[Records excerpted from a collection]
____________________
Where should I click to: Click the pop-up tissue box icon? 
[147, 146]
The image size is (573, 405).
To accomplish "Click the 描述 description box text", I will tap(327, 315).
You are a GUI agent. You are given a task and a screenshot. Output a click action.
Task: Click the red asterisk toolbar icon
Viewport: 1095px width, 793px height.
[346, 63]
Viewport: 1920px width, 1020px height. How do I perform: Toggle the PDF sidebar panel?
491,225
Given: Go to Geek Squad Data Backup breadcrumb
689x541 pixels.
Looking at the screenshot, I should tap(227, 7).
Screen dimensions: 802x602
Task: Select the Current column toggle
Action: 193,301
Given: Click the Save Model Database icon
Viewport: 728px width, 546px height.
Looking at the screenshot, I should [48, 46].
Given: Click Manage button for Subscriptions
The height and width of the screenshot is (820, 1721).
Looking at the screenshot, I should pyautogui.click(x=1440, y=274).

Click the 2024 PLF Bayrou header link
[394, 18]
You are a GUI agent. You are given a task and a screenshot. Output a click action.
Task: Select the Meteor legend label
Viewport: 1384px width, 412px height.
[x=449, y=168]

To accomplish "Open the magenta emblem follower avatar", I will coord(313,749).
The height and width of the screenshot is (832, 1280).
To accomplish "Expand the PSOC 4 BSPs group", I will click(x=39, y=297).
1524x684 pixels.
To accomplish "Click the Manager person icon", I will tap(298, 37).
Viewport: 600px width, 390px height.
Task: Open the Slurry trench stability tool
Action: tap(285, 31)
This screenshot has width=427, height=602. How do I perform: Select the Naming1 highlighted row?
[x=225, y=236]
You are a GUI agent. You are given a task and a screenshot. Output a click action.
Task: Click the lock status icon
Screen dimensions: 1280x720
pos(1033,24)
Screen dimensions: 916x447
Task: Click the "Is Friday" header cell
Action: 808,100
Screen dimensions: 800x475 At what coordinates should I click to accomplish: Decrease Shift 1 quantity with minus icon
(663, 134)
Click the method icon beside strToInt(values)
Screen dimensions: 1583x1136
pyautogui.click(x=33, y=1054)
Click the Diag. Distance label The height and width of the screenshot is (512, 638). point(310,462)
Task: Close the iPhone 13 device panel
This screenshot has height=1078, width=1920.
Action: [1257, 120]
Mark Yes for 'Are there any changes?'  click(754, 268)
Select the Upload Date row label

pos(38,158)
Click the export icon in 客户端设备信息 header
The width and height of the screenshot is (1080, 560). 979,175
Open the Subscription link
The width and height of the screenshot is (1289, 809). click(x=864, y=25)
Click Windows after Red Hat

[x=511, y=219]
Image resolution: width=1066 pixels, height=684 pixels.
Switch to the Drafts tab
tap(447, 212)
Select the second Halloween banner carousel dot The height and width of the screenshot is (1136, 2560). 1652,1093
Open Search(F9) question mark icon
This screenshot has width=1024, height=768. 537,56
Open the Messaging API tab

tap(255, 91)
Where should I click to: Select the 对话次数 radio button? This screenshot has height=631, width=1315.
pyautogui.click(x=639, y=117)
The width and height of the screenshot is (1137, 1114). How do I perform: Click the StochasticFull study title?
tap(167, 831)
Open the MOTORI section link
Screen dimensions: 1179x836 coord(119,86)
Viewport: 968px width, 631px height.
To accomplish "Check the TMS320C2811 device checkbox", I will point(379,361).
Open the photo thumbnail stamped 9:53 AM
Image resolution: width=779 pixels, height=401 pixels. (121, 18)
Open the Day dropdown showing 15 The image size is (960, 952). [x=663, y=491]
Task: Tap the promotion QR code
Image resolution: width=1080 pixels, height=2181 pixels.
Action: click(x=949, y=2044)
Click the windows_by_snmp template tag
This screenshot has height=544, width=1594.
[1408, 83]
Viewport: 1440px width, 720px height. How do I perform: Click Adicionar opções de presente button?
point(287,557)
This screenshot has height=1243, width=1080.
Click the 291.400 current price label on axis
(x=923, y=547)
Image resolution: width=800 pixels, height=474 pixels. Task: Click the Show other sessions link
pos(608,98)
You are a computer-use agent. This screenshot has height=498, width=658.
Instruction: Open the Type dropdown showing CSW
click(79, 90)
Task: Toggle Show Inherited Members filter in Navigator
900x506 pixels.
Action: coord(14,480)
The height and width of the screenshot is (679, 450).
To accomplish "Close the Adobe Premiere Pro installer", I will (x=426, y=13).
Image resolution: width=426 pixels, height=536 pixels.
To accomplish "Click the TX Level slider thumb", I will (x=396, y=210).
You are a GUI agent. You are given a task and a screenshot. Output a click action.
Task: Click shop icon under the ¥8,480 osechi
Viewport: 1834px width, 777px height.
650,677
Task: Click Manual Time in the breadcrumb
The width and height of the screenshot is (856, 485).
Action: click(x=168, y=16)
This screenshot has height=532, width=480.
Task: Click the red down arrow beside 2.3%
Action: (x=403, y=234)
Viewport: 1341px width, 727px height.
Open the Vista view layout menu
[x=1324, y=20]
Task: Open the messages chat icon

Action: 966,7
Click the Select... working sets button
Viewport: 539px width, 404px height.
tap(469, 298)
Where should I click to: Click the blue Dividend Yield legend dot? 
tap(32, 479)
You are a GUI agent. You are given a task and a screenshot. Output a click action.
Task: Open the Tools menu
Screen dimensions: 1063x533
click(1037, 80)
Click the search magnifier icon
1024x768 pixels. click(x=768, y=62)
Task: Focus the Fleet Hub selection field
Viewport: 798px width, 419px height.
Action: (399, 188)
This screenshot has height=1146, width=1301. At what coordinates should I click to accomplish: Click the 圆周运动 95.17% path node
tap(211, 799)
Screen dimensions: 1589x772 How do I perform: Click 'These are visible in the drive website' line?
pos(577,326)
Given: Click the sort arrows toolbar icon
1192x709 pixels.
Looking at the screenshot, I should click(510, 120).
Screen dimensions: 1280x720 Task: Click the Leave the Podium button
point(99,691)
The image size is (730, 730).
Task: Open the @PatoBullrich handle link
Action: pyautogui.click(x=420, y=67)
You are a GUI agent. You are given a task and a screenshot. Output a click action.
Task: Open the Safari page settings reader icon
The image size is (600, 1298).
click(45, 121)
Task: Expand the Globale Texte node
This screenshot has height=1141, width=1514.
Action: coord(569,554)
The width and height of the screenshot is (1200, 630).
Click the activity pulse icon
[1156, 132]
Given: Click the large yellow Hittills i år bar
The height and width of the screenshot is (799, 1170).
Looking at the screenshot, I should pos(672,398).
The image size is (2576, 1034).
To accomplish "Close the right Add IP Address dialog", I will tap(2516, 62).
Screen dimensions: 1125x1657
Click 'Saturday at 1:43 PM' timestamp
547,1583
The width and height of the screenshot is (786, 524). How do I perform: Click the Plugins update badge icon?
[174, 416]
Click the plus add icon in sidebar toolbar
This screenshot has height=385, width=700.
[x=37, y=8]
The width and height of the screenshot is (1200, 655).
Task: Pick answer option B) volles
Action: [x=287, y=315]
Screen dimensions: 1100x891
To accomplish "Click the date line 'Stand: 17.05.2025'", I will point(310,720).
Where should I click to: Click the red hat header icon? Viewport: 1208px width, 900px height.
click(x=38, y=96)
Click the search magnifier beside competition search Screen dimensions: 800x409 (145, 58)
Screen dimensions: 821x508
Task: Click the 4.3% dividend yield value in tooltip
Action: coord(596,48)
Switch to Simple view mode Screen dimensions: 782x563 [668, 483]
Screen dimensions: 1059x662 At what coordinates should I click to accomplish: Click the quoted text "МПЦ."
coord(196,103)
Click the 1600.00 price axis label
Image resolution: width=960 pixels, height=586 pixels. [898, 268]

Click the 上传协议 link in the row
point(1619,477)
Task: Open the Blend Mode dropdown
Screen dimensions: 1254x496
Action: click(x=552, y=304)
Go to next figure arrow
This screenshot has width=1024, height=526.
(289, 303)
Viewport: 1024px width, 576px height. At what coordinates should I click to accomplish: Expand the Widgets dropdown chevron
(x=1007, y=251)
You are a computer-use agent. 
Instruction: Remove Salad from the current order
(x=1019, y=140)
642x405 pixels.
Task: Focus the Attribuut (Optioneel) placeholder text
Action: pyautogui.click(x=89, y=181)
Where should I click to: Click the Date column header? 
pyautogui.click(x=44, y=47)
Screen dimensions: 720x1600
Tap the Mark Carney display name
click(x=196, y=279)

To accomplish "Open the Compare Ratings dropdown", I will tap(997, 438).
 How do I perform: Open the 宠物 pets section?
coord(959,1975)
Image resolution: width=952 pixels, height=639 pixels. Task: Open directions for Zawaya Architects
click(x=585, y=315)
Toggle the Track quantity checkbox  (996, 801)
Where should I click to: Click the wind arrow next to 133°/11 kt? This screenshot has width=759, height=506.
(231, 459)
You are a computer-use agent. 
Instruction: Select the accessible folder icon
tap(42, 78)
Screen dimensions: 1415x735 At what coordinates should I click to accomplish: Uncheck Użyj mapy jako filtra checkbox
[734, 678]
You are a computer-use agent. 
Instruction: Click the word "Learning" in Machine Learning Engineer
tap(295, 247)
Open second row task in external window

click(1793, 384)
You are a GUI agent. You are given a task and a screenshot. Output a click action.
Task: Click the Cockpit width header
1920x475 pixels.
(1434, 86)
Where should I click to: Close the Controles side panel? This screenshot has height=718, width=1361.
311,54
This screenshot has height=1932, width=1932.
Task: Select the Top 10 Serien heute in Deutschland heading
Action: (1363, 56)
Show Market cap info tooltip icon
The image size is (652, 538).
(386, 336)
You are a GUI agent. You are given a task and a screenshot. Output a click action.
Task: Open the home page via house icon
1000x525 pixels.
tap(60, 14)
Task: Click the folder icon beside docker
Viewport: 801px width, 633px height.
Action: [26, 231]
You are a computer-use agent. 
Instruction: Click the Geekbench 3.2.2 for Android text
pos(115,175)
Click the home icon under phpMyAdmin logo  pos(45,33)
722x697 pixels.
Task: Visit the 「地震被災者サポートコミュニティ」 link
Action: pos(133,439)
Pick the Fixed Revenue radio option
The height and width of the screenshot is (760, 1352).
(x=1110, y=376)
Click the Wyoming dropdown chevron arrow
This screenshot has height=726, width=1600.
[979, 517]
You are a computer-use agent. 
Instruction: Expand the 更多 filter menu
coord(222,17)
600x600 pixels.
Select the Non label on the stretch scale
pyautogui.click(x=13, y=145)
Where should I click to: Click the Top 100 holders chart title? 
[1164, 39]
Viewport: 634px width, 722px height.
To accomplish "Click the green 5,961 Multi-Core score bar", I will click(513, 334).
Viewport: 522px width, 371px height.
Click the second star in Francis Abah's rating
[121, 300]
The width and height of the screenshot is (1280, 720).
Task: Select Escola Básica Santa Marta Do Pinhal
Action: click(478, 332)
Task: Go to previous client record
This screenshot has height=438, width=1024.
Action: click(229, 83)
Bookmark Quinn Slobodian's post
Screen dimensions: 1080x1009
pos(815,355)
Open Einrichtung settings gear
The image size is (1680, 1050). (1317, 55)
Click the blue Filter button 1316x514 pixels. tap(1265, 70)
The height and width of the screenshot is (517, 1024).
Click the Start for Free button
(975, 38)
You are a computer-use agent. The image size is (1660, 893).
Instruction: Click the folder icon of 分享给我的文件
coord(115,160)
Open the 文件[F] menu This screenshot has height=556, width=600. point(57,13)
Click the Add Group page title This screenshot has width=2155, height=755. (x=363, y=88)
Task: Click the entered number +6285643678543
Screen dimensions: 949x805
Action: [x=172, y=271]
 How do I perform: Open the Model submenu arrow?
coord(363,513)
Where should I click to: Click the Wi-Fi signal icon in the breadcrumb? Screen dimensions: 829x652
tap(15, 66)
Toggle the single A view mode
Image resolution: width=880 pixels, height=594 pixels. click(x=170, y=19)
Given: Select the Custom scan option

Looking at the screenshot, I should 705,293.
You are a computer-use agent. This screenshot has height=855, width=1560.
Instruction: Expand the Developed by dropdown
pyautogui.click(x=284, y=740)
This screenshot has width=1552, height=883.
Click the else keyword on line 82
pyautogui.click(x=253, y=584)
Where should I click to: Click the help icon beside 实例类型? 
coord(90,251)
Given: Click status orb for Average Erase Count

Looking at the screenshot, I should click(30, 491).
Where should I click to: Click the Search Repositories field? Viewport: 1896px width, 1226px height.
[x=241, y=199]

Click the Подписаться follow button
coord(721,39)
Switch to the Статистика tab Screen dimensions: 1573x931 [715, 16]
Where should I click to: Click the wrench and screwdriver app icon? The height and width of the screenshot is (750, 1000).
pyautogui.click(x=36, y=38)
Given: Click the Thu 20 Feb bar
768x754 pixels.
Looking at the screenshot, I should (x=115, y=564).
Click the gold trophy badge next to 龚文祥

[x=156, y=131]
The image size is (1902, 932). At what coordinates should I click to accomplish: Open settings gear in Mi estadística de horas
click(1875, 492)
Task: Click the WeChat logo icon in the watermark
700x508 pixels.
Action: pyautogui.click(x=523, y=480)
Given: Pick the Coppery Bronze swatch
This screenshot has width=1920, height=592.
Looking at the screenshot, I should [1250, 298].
____________________
- _The problem_:
Please return only the lines above, starting at the line that has "This screenshot has width=427, height=602." and ending at the line that has "Task: Click the lock status icon", keeping both and leaving each one unchanged.

- _Reply_:
This screenshot has width=427, height=602. How do I perform: Select the Naming1 highlighted row?
[x=225, y=236]
You are a GUI agent. You are given a task and a screenshot. Output a click action.
Task: Click the lock status icon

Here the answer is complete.